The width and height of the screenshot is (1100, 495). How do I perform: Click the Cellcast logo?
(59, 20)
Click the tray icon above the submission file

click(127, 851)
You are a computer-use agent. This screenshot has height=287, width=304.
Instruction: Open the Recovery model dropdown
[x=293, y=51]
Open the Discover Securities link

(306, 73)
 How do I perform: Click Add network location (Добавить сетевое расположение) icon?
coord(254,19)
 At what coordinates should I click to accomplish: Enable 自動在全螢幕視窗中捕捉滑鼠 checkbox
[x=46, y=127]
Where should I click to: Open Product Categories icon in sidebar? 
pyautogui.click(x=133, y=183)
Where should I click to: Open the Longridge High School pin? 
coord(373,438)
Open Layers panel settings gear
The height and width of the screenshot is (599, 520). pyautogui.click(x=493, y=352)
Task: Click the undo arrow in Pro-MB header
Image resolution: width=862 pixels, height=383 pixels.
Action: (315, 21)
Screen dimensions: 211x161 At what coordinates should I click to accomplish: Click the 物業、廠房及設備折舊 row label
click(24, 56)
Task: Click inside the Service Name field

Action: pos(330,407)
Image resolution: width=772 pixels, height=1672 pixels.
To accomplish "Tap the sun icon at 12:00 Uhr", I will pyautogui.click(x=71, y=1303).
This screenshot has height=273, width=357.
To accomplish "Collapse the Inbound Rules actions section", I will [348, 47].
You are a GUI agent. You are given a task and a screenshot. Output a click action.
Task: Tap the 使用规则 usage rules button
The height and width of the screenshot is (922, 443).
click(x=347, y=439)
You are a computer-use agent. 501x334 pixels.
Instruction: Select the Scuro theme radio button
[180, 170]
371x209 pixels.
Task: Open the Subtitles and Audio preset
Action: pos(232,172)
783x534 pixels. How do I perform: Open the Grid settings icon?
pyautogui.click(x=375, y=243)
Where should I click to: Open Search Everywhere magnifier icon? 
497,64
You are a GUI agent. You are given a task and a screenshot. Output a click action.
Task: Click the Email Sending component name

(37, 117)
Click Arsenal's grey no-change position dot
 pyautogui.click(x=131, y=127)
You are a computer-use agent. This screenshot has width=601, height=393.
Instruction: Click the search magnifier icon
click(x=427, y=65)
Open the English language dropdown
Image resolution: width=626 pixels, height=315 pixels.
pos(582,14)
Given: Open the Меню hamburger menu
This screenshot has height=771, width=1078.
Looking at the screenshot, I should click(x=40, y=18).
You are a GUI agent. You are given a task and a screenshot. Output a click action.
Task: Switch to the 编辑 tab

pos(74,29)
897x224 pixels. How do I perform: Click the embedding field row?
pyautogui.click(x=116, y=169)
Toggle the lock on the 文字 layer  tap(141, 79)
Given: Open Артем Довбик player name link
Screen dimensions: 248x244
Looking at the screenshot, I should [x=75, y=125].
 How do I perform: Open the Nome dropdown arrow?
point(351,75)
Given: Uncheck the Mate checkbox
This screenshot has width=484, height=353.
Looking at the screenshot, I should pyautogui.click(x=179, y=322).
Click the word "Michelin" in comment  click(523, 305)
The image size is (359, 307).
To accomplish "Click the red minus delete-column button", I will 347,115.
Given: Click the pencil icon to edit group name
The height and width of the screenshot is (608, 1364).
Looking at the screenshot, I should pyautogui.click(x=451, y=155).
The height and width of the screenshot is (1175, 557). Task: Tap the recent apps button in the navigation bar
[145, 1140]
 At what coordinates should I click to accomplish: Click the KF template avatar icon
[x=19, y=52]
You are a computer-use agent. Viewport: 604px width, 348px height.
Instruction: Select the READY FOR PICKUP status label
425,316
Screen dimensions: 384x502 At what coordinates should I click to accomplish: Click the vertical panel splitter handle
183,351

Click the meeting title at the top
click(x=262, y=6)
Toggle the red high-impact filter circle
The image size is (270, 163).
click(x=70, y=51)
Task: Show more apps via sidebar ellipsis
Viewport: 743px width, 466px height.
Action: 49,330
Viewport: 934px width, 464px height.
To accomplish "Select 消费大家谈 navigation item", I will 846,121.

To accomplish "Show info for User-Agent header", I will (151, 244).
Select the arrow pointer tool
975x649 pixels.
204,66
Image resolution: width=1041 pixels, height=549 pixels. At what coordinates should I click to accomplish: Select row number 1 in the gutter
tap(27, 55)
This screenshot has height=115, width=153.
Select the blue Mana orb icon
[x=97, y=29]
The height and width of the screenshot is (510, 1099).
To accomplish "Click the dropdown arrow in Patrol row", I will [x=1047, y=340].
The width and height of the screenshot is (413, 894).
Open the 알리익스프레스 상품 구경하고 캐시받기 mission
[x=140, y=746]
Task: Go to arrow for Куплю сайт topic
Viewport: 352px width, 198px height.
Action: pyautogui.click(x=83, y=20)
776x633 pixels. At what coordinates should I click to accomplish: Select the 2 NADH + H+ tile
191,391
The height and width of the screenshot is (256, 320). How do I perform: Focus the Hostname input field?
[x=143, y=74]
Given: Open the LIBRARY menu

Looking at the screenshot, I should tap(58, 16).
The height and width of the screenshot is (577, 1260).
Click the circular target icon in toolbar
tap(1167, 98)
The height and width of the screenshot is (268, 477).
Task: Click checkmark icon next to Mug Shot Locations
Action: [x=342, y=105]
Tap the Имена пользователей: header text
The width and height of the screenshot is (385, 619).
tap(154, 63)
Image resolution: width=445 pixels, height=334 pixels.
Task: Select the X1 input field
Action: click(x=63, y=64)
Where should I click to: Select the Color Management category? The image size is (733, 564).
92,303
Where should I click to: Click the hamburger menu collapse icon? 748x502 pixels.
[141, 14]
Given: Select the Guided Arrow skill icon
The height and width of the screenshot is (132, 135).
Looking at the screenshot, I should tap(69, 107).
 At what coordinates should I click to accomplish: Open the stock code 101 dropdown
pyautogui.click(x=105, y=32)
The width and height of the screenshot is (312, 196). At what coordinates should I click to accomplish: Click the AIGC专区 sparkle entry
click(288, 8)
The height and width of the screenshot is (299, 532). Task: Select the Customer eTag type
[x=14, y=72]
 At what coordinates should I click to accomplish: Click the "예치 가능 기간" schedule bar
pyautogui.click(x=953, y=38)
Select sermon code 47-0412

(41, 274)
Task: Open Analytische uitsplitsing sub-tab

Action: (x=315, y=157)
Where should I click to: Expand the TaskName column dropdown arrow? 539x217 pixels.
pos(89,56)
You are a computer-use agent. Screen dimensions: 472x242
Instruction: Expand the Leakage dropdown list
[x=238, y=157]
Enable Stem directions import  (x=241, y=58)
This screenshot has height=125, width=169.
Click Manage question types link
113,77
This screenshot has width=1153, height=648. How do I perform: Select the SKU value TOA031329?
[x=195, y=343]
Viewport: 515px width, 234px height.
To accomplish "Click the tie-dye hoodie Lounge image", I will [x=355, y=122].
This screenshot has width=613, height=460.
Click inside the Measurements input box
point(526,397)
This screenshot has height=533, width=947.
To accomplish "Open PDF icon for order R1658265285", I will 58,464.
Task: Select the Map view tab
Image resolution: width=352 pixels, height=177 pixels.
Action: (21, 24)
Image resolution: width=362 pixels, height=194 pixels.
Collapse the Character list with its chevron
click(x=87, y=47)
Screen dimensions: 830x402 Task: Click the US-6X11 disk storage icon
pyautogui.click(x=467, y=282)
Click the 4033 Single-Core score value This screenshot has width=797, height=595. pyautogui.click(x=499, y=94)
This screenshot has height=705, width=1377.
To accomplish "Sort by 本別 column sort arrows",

> **Activity**
Top to bottom, set down the whole listing exactly.

> **Answer below**
The width and height of the screenshot is (1100, 495). How do I perform: Click the Cellcast logo?
(59, 20)
Click the tray icon above the submission file

click(127, 851)
You are a computer-use agent. This screenshot has height=287, width=304.
Instruction: Open the Recovery model dropdown
[x=293, y=51]
Open the Discover Securities link

(306, 73)
 How do I perform: Click Add network location (Добавить сетевое расположение) icon?
coord(254,19)
 At what coordinates should I click to accomplish: Enable 自動在全螢幕視窗中捕捉滑鼠 checkbox
[x=46, y=127]
Where should I click to: Open Product Categories icon in sidebar? 
pyautogui.click(x=133, y=183)
Where should I click to: Open the Longridge High School pin? 
coord(373,438)
Open Layers panel settings gear
The height and width of the screenshot is (599, 520). pyautogui.click(x=493, y=352)
Task: Click the undo arrow in Pro-MB header
Image resolution: width=862 pixels, height=383 pixels.
Action: (315, 21)
Screen dimensions: 211x161 At what coordinates should I click to accomplish: Click the 物業、廠房及設備折舊 row label
click(24, 56)
Task: Click inside the Service Name field

Action: pos(330,407)
Image resolution: width=772 pixels, height=1672 pixels.
To accomplish "Tap the sun icon at 12:00 Uhr", I will pyautogui.click(x=71, y=1303).
This screenshot has height=273, width=357.
To accomplish "Collapse the Inbound Rules actions section", I will [348, 47].
You are a GUI agent. You are given a task and a screenshot. Output a click action.
Task: Tap the 使用规则 usage rules button
The height and width of the screenshot is (922, 443).
click(x=347, y=439)
You are a computer-use agent. 501x334 pixels.
Instruction: Select the Scuro theme radio button
[180, 170]
371x209 pixels.
Task: Open the Subtitles and Audio preset
Action: pos(232,172)
783x534 pixels. How do I perform: Open the Grid settings icon?
pyautogui.click(x=375, y=243)
Where should I click to: Open Search Everywhere magnifier icon? 
497,64
You are a GUI agent. You are given a task and a screenshot. Output a click action.
Task: Click the Email Sending component name

(37, 117)
Click Arsenal's grey no-change position dot
 pyautogui.click(x=131, y=127)
You are a computer-use agent. This screenshot has width=601, height=393.
Instruction: Click the search magnifier icon
click(x=427, y=65)
Open the English language dropdown
Image resolution: width=626 pixels, height=315 pixels.
pos(582,14)
Given: Open the Меню hamburger menu
This screenshot has height=771, width=1078.
Looking at the screenshot, I should click(x=40, y=18).
You are a GUI agent. You are given a task and a screenshot. Output a click action.
Task: Switch to the 编辑 tab

pos(74,29)
897x224 pixels. How do I perform: Click the embedding field row?
pyautogui.click(x=116, y=169)
Toggle the lock on the 文字 layer  tap(141, 79)
Given: Open Артем Довбик player name link
Screen dimensions: 248x244
Looking at the screenshot, I should [x=75, y=125].
 How do I perform: Open the Nome dropdown arrow?
point(351,75)
Given: Uncheck the Mate checkbox
This screenshot has width=484, height=353.
Looking at the screenshot, I should pyautogui.click(x=179, y=322).
Click the word "Michelin" in comment  click(523, 305)
The image size is (359, 307).
To accomplish "Click the red minus delete-column button", I will 347,115.
Given: Click the pencil icon to edit group name
The height and width of the screenshot is (608, 1364).
Looking at the screenshot, I should pyautogui.click(x=451, y=155).
The height and width of the screenshot is (1175, 557). Task: Tap the recent apps button in the navigation bar
[145, 1140]
 At what coordinates should I click to accomplish: Click the KF template avatar icon
[x=19, y=52]
You are a computer-use agent. Viewport: 604px width, 348px height.
Instruction: Select the READY FOR PICKUP status label
425,316
Screen dimensions: 384x502 At what coordinates should I click to accomplish: Click the vertical panel splitter handle
183,351

Click the meeting title at the top
click(x=262, y=6)
Toggle the red high-impact filter circle
The image size is (270, 163).
click(x=70, y=51)
Task: Show more apps via sidebar ellipsis
Viewport: 743px width, 466px height.
Action: 49,330
Viewport: 934px width, 464px height.
To accomplish "Select 消费大家谈 navigation item", I will 846,121.

To accomplish "Show info for User-Agent header", I will (151, 244).
Select the arrow pointer tool
975x649 pixels.
204,66
Image resolution: width=1041 pixels, height=549 pixels. At what coordinates should I click to accomplish: Select row number 1 in the gutter
tap(27, 55)
This screenshot has height=115, width=153.
Select the blue Mana orb icon
[x=97, y=29]
The height and width of the screenshot is (510, 1099).
To accomplish "Click the dropdown arrow in Patrol row", I will [x=1047, y=340].
The width and height of the screenshot is (413, 894).
Open the 알리익스프레스 상품 구경하고 캐시받기 mission
[x=140, y=746]
Task: Go to arrow for Куплю сайт topic
Viewport: 352px width, 198px height.
Action: pyautogui.click(x=83, y=20)
776x633 pixels. At what coordinates should I click to accomplish: Select the 2 NADH + H+ tile
191,391
The height and width of the screenshot is (256, 320). How do I perform: Focus the Hostname input field?
[x=143, y=74]
Given: Open the LIBRARY menu

Looking at the screenshot, I should tap(58, 16).
The height and width of the screenshot is (577, 1260).
Click the circular target icon in toolbar
tap(1167, 98)
The height and width of the screenshot is (268, 477).
Task: Click checkmark icon next to Mug Shot Locations
Action: [x=342, y=105]
Tap the Имена пользователей: header text
The width and height of the screenshot is (385, 619).
tap(154, 63)
Image resolution: width=445 pixels, height=334 pixels.
Task: Select the X1 input field
Action: click(x=63, y=64)
Where should I click to: Select the Color Management category? The image size is (733, 564).
92,303
Where should I click to: Click the hamburger menu collapse icon? 748x502 pixels.
[141, 14]
Given: Select the Guided Arrow skill icon
The height and width of the screenshot is (132, 135).
Looking at the screenshot, I should tap(69, 107).
 At what coordinates should I click to accomplish: Open the stock code 101 dropdown
pyautogui.click(x=105, y=32)
The width and height of the screenshot is (312, 196). At what coordinates should I click to accomplish: Click the AIGC专区 sparkle entry
click(288, 8)
The height and width of the screenshot is (299, 532). Task: Select the Customer eTag type
[x=14, y=72]
 At what coordinates should I click to accomplish: Click the "예치 가능 기간" schedule bar
pyautogui.click(x=953, y=38)
Select sermon code 47-0412

(41, 274)
Task: Open Analytische uitsplitsing sub-tab

Action: (x=315, y=157)
Where should I click to: Expand the TaskName column dropdown arrow? 539x217 pixels.
pos(89,56)
You are a computer-use agent. Screen dimensions: 472x242
Instruction: Expand the Leakage dropdown list
[x=238, y=157]
Enable Stem directions import  (x=241, y=58)
This screenshot has height=125, width=169.
Click Manage question types link
113,77
This screenshot has width=1153, height=648. How do I perform: Select the SKU value TOA031329?
[x=195, y=343]
Viewport: 515px width, 234px height.
To accomplish "Click the tie-dye hoodie Lounge image", I will [x=355, y=122].
This screenshot has width=613, height=460.
Click inside the Measurements input box
point(526,397)
This screenshot has height=533, width=947.
To accomplish "Open PDF icon for order R1658265285", I will 58,464.
Task: Select the Map view tab
Image resolution: width=352 pixels, height=177 pixels.
Action: (21, 24)
Image resolution: width=362 pixels, height=194 pixels.
Collapse the Character list with its chevron
click(x=87, y=47)
Screen dimensions: 830x402 Task: Click the US-6X11 disk storage icon
pyautogui.click(x=467, y=282)
Click the 4033 Single-Core score value This screenshot has width=797, height=595. pyautogui.click(x=499, y=94)
This screenshot has height=705, width=1377.
To accomplish "Sort by 本別 column sort arrows",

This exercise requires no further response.